**The task**
Beneath this instruction is a block of data; output from it exactly the lines that run from the one containing "You are a GUI" through the one containing "The image size is (978, 550).", inclusive.

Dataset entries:
##############################
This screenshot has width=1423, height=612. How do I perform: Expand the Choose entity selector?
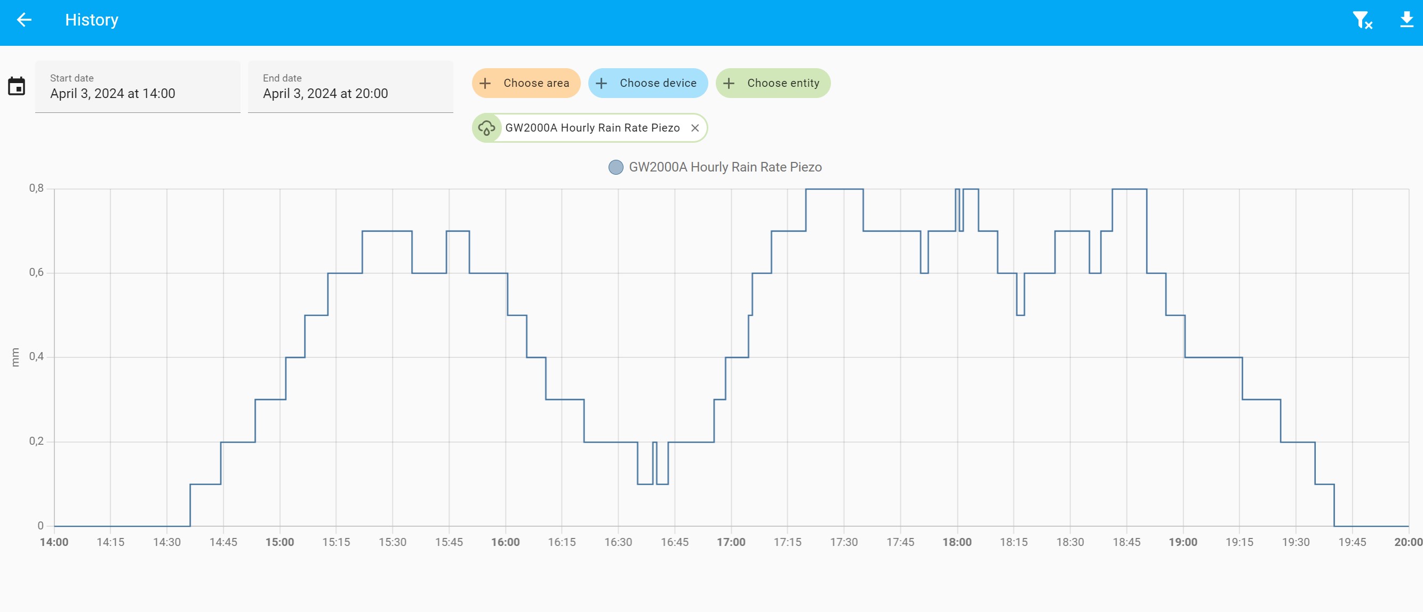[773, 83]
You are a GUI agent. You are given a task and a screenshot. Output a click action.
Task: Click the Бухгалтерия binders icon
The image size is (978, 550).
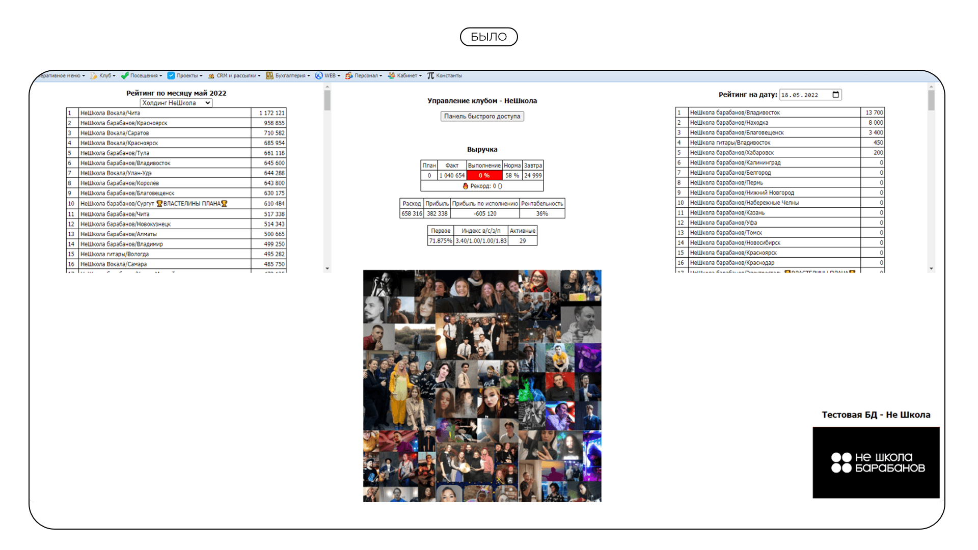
##############################
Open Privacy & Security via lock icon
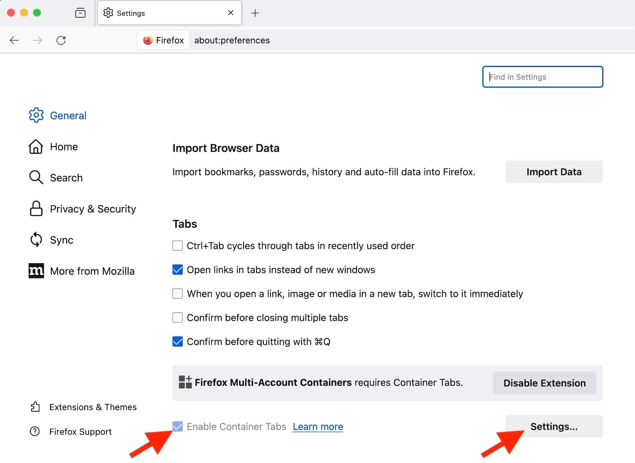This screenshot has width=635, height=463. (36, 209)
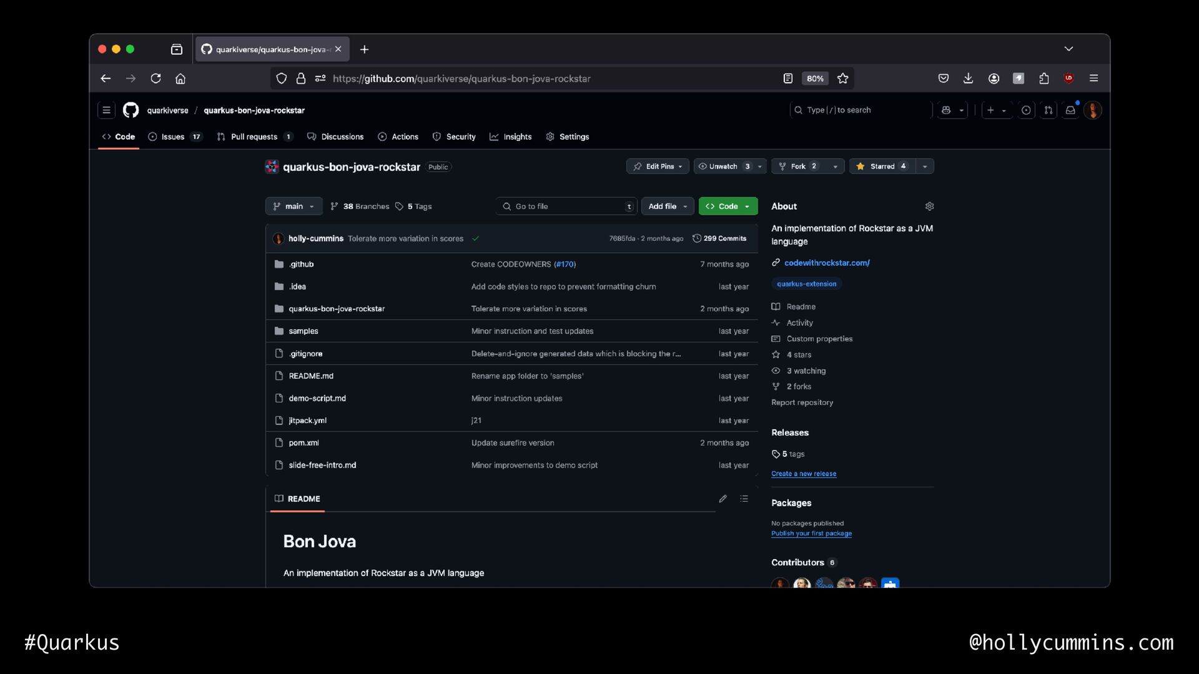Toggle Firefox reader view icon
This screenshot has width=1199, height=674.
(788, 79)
##############################
**The answer**
You are a GUI agent. You are given a task and a screenshot. Output a click action.
Task: Click the Бухгалтерия binders icon
The image size is (978, 550).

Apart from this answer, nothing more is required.